67th Mayor of Savannah
- Incumbent
- Assumed office January 1, 2020
- Preceded by: Eddie DeLoach

Personal details
- Born: 1968 (age 57–58) New York City, New York, U.S.
- Party: Democratic
- Education: Savannah State University (BS) Georgia Southern University (MPA)
- Website: Office website Campaign website

= Van R. Johnson =

American politician (born 1968)

Van R. Johnson II (born 1968) is an American politician who has served as the mayor of Savannah, Georgia, since 2020. He is the fourth African-American mayor in the city's history. Before becoming Mayor, he served four terms as Alderman for the Savannah City Council's 1st District.

==Early life and education==
Johnson was born and raised in Brownsville and Crown Heights, in the New York City borough of Brooklyn. He is the oldest child of the late Van R. Johnson, an Army veteran, law enforcement officer and general construction contractor, and Cynthia E. Johnson, a licensed certified social worker and licensed practical nurse.

Johnson attended New York City Public Schools and graduated from Erasmus Hall High School at age 16 and enrolled in Savannah State University, the oldest public historically Black college and university in the state of Georgia. He earned a bachelor's degree in business administration in 1990 and a master's degree in public administration from Georgia Southern University.

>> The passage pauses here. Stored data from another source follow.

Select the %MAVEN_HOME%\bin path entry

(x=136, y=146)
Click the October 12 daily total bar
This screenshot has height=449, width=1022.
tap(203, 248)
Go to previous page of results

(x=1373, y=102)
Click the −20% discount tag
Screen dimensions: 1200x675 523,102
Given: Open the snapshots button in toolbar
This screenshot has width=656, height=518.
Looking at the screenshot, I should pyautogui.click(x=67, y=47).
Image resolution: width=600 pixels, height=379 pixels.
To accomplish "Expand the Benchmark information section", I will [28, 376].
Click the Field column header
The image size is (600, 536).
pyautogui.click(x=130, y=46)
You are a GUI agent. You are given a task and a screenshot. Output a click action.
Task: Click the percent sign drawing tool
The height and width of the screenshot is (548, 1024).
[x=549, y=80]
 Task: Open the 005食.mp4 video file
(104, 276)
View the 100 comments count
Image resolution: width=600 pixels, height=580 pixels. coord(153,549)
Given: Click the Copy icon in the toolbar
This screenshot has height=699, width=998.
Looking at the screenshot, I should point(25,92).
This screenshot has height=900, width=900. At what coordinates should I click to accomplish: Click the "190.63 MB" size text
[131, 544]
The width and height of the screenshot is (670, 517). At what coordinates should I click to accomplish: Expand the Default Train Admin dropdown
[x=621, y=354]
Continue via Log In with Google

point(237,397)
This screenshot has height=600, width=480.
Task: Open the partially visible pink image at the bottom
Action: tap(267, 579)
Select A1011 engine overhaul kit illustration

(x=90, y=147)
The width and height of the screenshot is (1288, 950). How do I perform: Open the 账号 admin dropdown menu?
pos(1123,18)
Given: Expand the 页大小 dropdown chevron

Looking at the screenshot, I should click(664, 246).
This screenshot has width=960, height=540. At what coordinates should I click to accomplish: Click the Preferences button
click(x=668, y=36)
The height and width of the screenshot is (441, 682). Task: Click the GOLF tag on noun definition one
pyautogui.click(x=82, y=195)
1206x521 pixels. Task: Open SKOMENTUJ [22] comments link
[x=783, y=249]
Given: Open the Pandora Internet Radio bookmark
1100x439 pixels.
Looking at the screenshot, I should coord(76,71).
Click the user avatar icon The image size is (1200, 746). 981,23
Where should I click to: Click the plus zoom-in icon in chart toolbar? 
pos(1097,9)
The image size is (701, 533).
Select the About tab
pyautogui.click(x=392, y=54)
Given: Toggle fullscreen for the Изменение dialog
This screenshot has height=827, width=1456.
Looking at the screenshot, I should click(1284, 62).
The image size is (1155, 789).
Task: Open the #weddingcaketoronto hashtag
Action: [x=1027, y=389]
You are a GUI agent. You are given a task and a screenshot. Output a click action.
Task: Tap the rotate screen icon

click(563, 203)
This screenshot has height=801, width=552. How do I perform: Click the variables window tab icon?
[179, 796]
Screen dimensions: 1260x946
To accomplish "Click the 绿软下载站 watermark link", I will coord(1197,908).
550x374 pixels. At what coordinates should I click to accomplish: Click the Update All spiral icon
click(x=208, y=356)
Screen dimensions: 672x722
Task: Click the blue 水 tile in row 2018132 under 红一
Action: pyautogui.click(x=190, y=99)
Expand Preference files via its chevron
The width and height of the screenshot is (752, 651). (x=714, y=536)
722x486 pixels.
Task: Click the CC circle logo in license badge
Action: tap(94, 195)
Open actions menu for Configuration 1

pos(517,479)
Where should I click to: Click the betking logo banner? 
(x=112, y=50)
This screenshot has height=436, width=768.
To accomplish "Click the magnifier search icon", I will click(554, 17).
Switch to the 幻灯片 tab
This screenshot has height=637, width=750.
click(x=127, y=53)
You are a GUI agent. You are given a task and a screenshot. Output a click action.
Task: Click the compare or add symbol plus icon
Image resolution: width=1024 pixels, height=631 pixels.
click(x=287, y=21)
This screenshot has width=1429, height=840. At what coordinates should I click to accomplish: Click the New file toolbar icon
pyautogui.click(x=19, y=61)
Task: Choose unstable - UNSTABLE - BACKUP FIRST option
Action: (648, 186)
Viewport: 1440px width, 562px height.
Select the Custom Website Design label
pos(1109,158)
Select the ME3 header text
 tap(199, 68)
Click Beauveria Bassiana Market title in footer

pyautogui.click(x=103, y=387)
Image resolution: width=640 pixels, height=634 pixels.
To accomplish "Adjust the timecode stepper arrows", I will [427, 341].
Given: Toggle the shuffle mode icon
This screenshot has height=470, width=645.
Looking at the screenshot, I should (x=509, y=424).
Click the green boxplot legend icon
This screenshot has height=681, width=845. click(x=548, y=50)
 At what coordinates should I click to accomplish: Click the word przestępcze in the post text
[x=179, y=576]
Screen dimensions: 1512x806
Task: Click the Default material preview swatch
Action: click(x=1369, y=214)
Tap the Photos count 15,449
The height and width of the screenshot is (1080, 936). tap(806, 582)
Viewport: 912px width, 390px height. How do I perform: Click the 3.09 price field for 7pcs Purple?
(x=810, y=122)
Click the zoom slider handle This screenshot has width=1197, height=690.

Johnson is a life member of the Alpha Phi Alpha fraternity, having been initiated into its Beta Phi Lambda chapter in 1991.

==Career==
After college, Johnson worked as a Chatham County Police Officer, Chatham County Sheriff's Reserve Deputy and, later, assistant director of human resources for Savannah's Chatham County.

As a political newcomer, Johnson defeated Alderman David Jones, a 12-year incumbent for Savannah's 1st District seat.

From 2004 to 2019, Johnson served as Alderman for the Savannah City Council's 1st District, additionally serving as Mayor Pro Tem and Vice Chair during his tenure. He unseated incumbent Eddie DeLoach in the 2019 Savannah mayoral election and was sworn in as Mayor on January 1, 2020. In November 2020, Mayor Johnson was elected among 16 Biden-Harris electors from Georgia for the Electoral College in the 2020 Presidential Election. On November 7, 2023, he was re-elected Mayor of Savannah with 77% of the vote against Kesha Gibson-Carter and T.L. Davis.